Industry Canada has announced its intent to propose amendments to the Patented Medicines (Notice of Compliance) Regulations as part of its Forward Regulatory Plan 2014-2016 that would clarify the patent listing requirements as they relate to single medicinal ingredients found in combination drugs. The proposed amendments are said to confirm Health Canada’s established practices which, in light of recent Federal Court and Federal Court of Appeal decisions, may need to change.

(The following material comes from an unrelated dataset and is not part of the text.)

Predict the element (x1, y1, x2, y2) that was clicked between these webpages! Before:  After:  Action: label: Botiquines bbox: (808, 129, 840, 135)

The PM(NOC) Regulations provide for a listing of pharmaceutical patents on brand name drugs which must be complied with (or circumvented) by generic companies if they seek approval to market a generic version of the brand name drug. One facet of Health Canada’s established practice, as outlined in a guidance document, is in contention. The guidance document states that “a patent claiming, as a compound, a single medicinal ingredient will be eligible for listing with respect to a drug that contains the said medicinal ingredient in combination with other medicinal ingredients, notwithstanding that the medicinal ingredient on the NOC is the combination of medicinal ingredients.” Two recent decisions bring this practice into question.

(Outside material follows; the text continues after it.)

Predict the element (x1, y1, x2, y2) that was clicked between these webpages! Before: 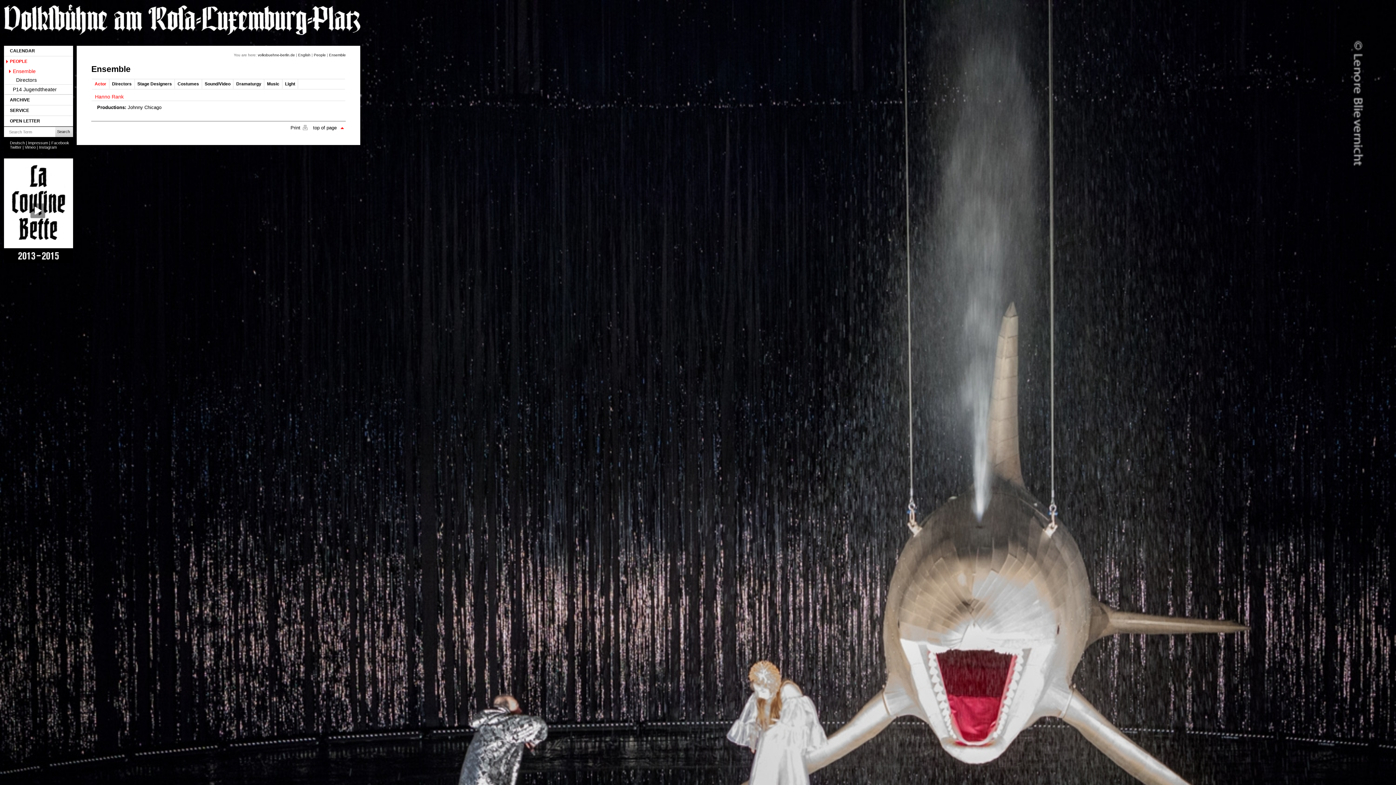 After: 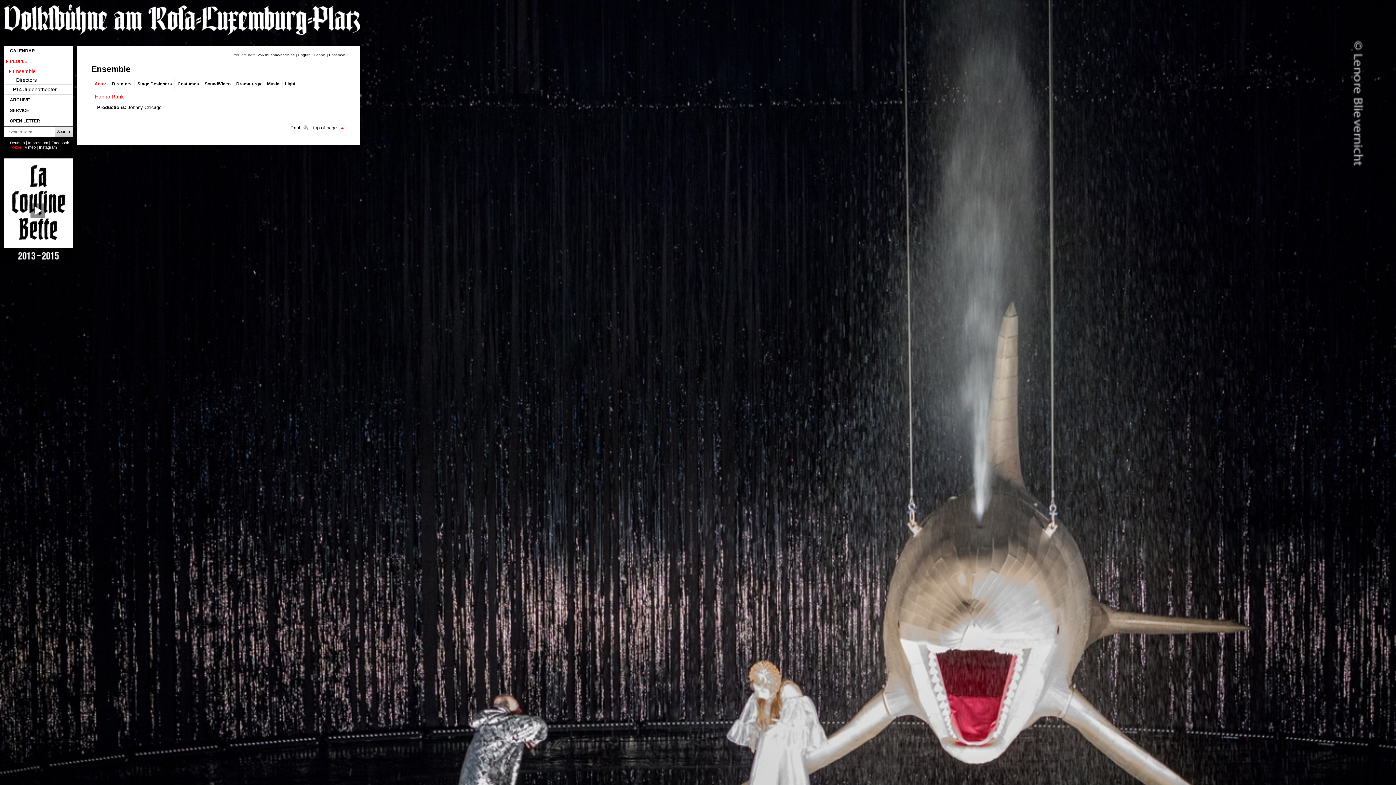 Action: label: Twitter bbox: (9, 145, 21, 149)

In ViiV Healthcare ULC v Teva Canada Limited, 2014 FC 893, the Federal Court relied on Gilead Sciences Canada v Minister of Health, 2012 FCA 254, for the proposition that “[a] patent claim for only one medicinal ingredient cannot support a listing under the NOC Regulations where the underlying NOC is for a combination (synergistic or otherwise) of two or more medicinal ingredients.” [89, ViiV] This proposition seems to run contrary to Health Canada’s established practice.
Interested stakeholders will have the opportunity to comment when the proposed amendments are pre-published in the Canada Gazette, Part 1. Timing is to be decided.